__Exercise goal__
Give the lines of the material below as a JSON list of strings, one string per line and no blank lines, starting at the line containing "Identify the location of format-command: Fl." and ending at the final line of the material. Leave the pictures out of the answer.

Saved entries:
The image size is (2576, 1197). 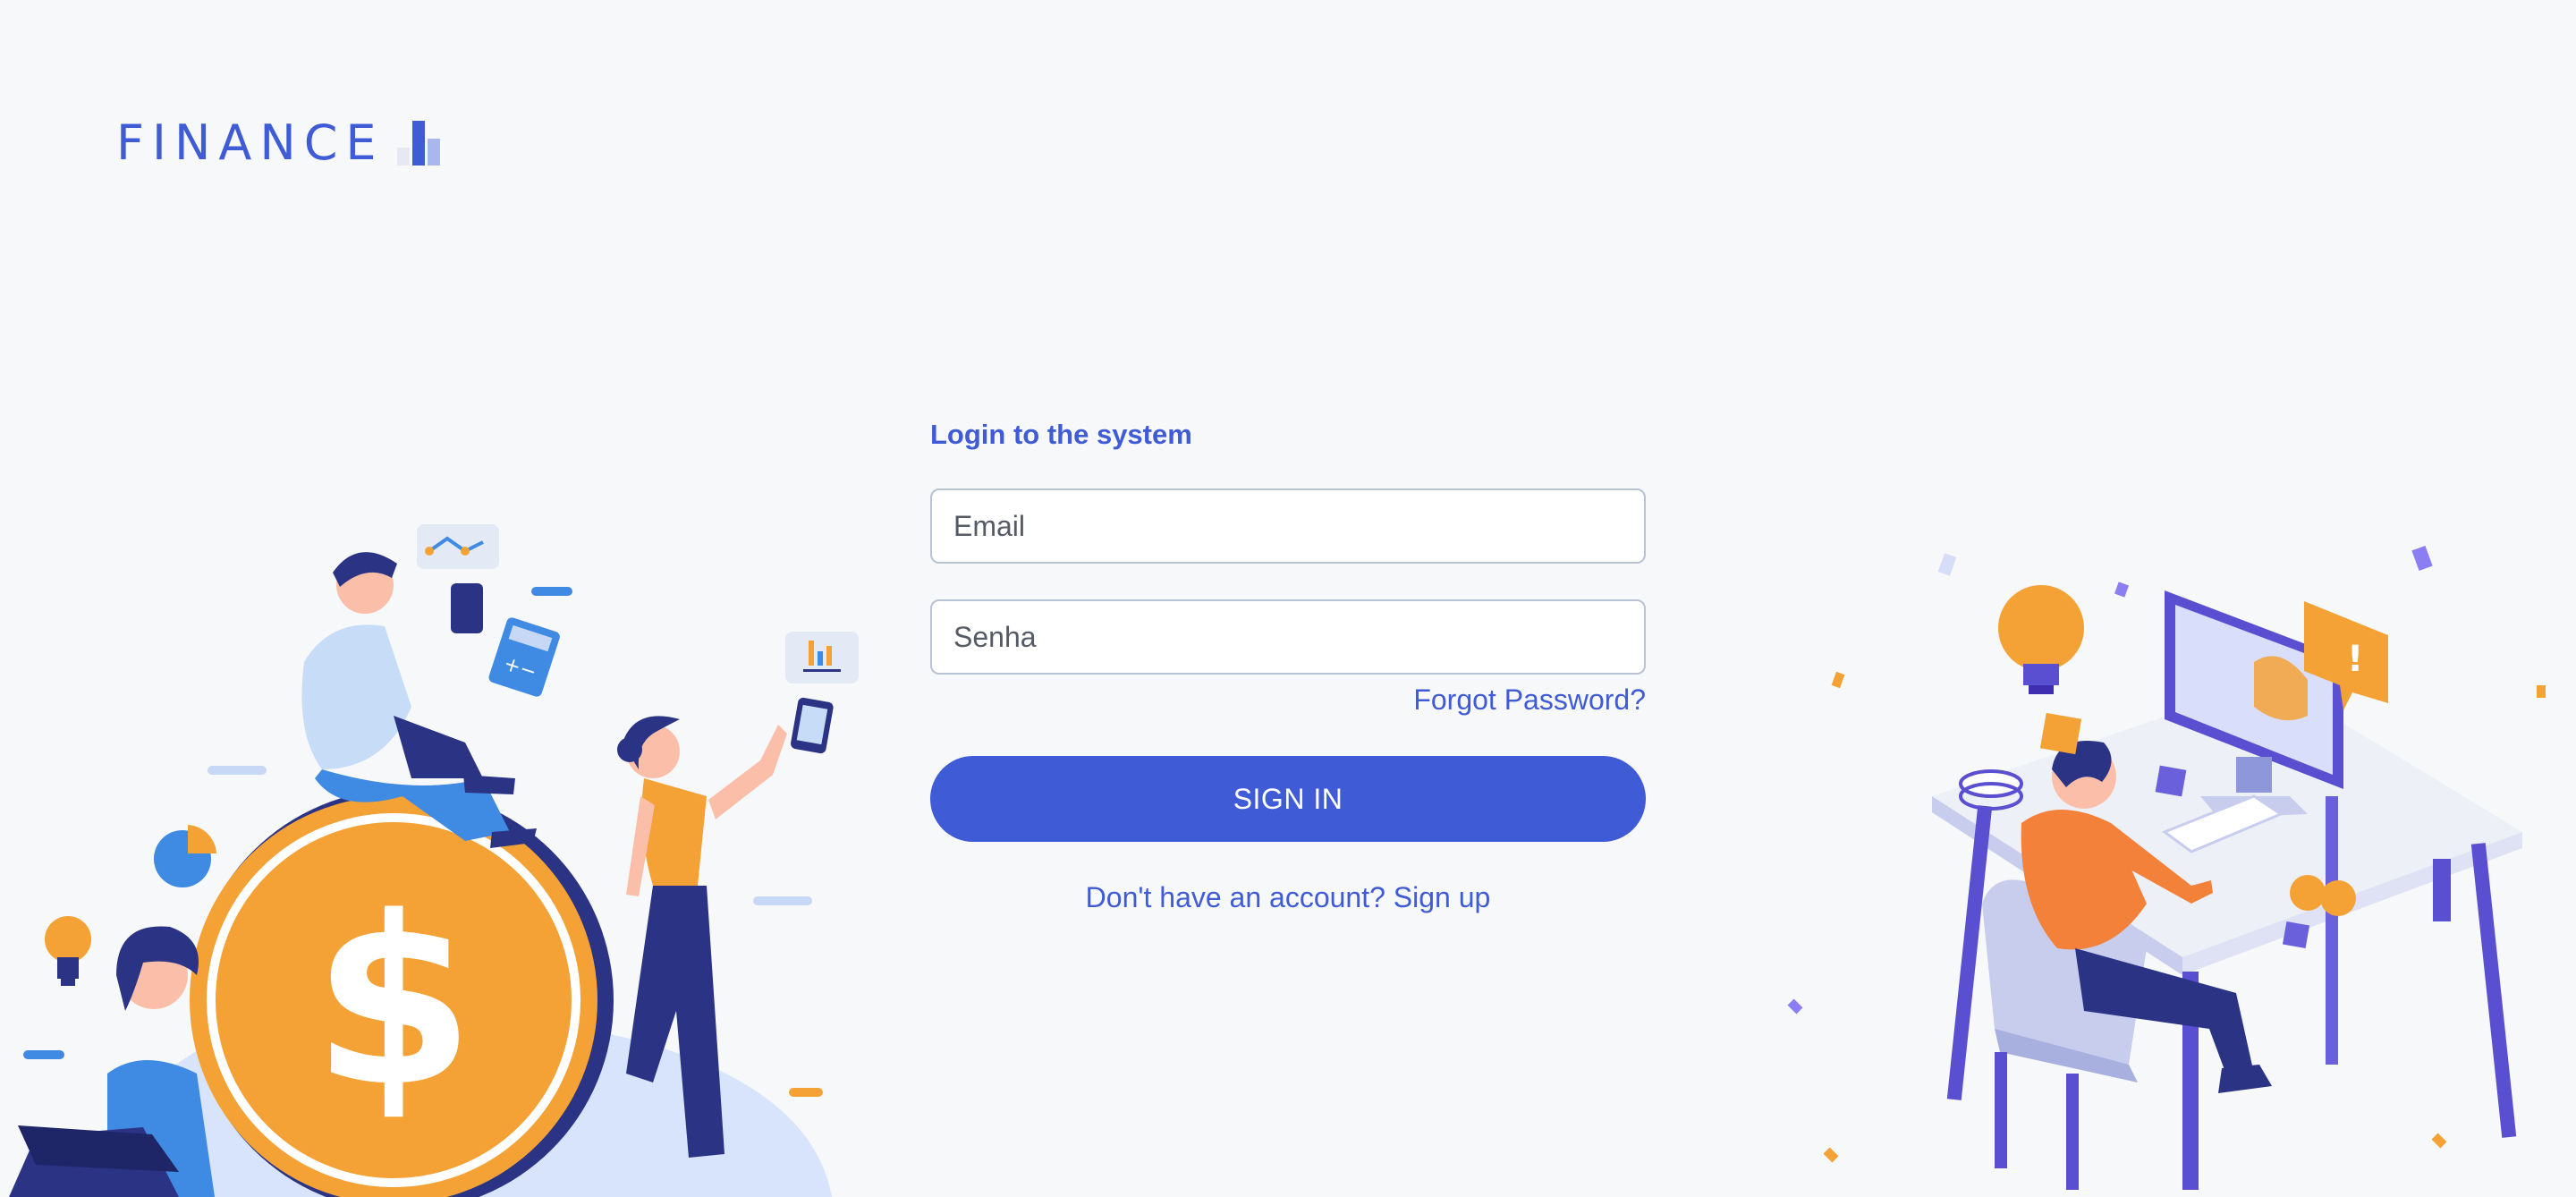 I want to click on login-title: Login to the system, so click(x=1061, y=435).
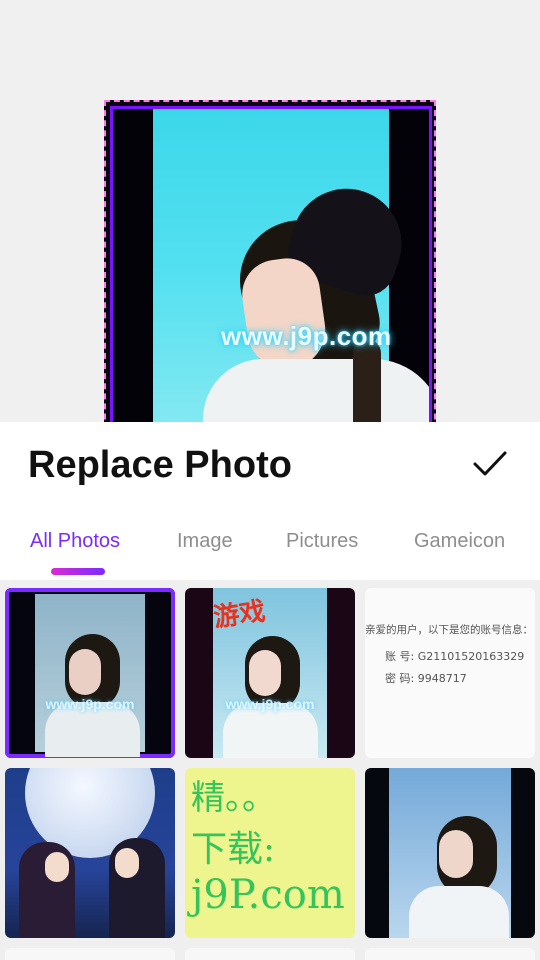 The width and height of the screenshot is (540, 960). What do you see at coordinates (459, 912) in the screenshot?
I see `thumbnail-shirt` at bounding box center [459, 912].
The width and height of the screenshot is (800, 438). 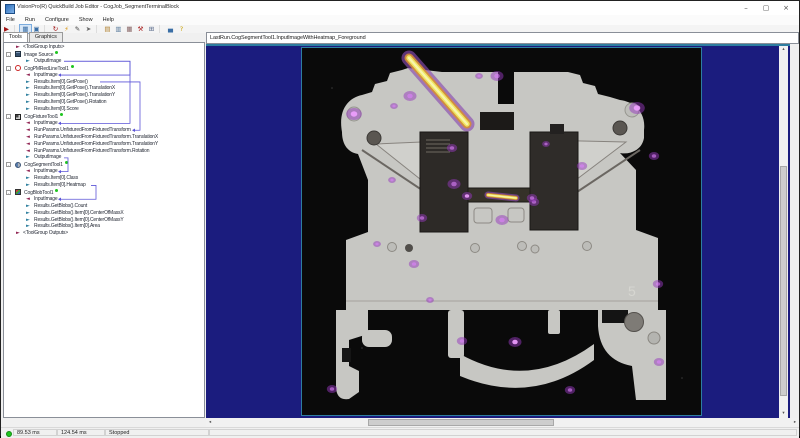 What do you see at coordinates (784, 281) in the screenshot?
I see `vscroll-thumb` at bounding box center [784, 281].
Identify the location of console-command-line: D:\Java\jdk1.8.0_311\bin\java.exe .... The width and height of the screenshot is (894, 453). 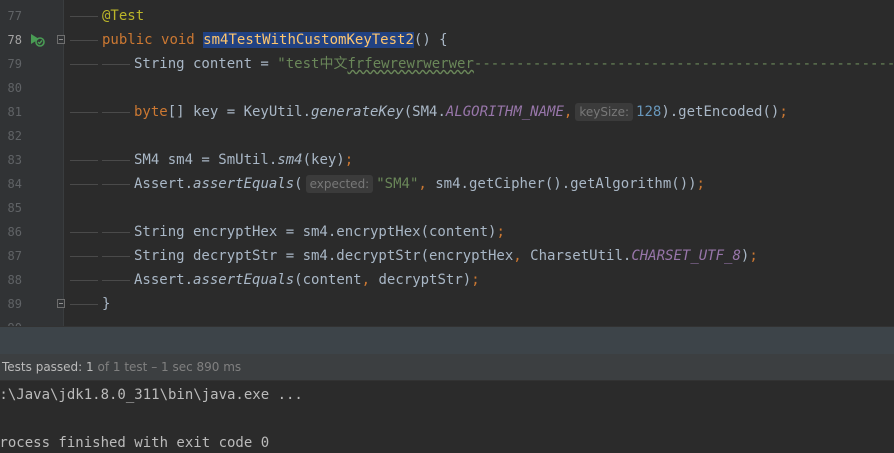
(152, 395).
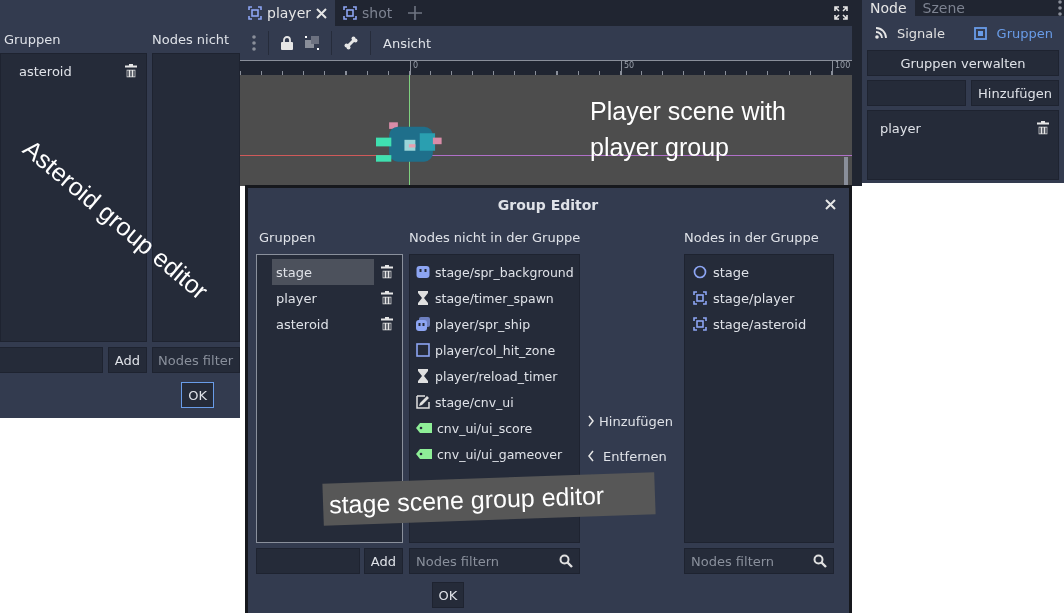  I want to click on manage-groups-button: Gruppen verwalten, so click(963, 63).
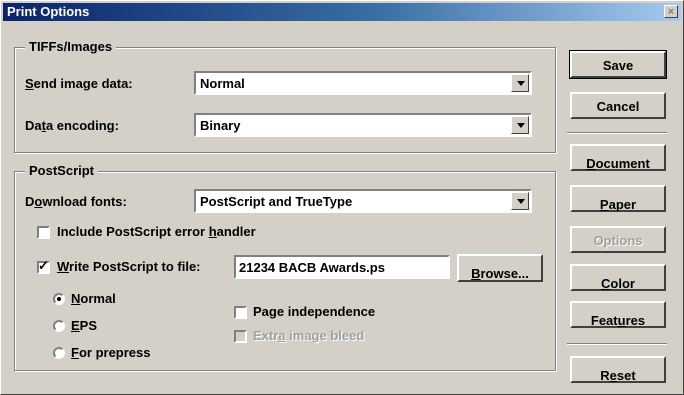  I want to click on tiffs-images-legend: TIFFs/Images, so click(71, 46).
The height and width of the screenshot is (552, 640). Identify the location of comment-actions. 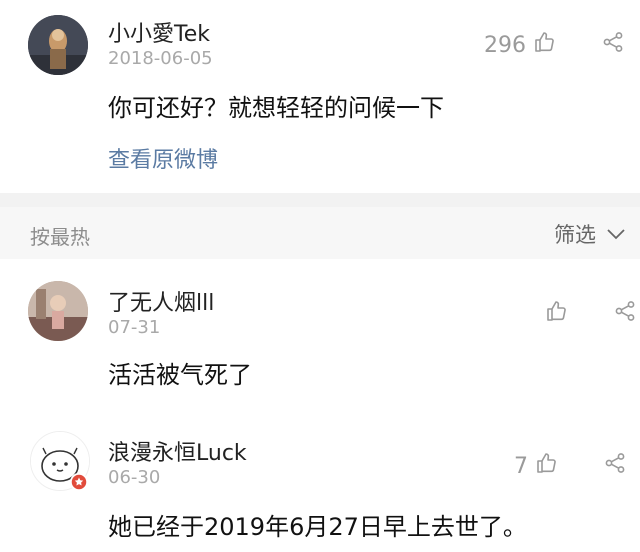
(587, 314).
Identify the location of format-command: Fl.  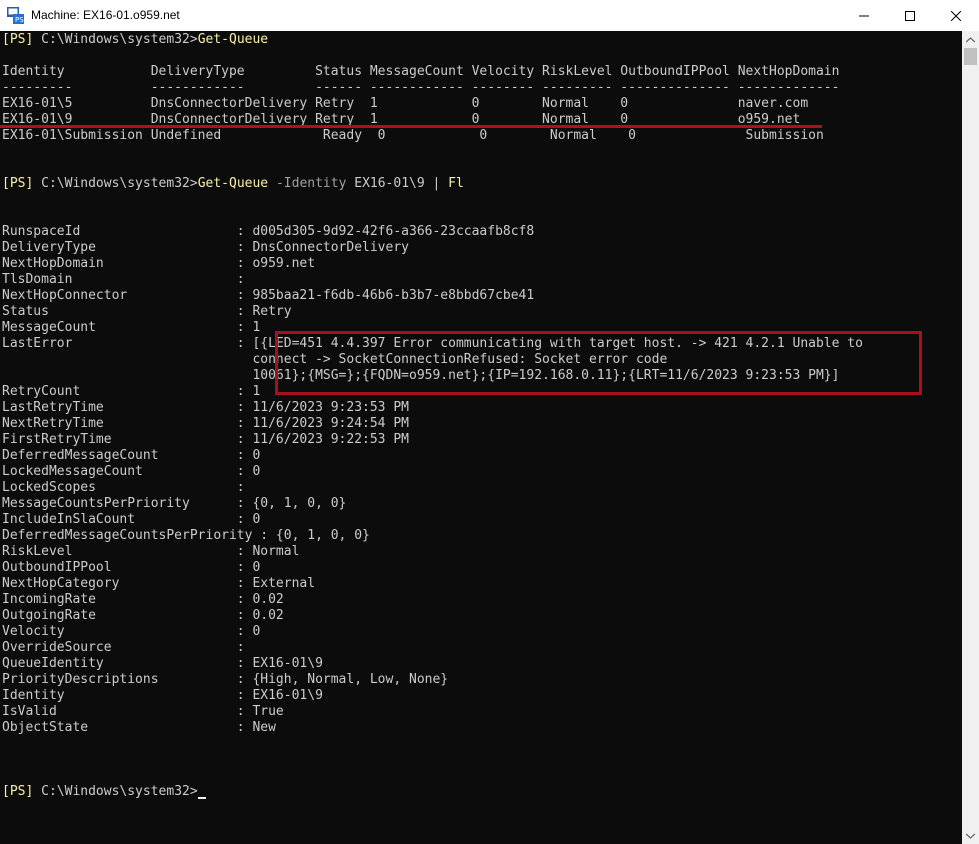
(452, 184).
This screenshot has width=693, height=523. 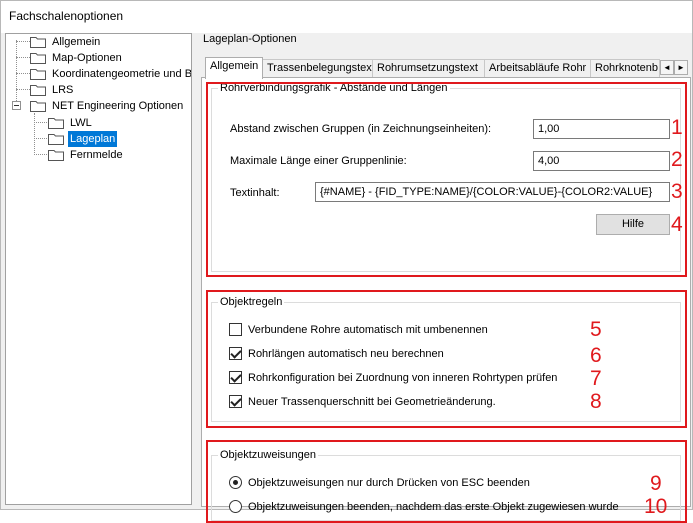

__Answer space__
[
  "Identify the location of format-command: Fl.  ",
  "(452, 184).",
  "This screenshot has width=693, height=523. "
]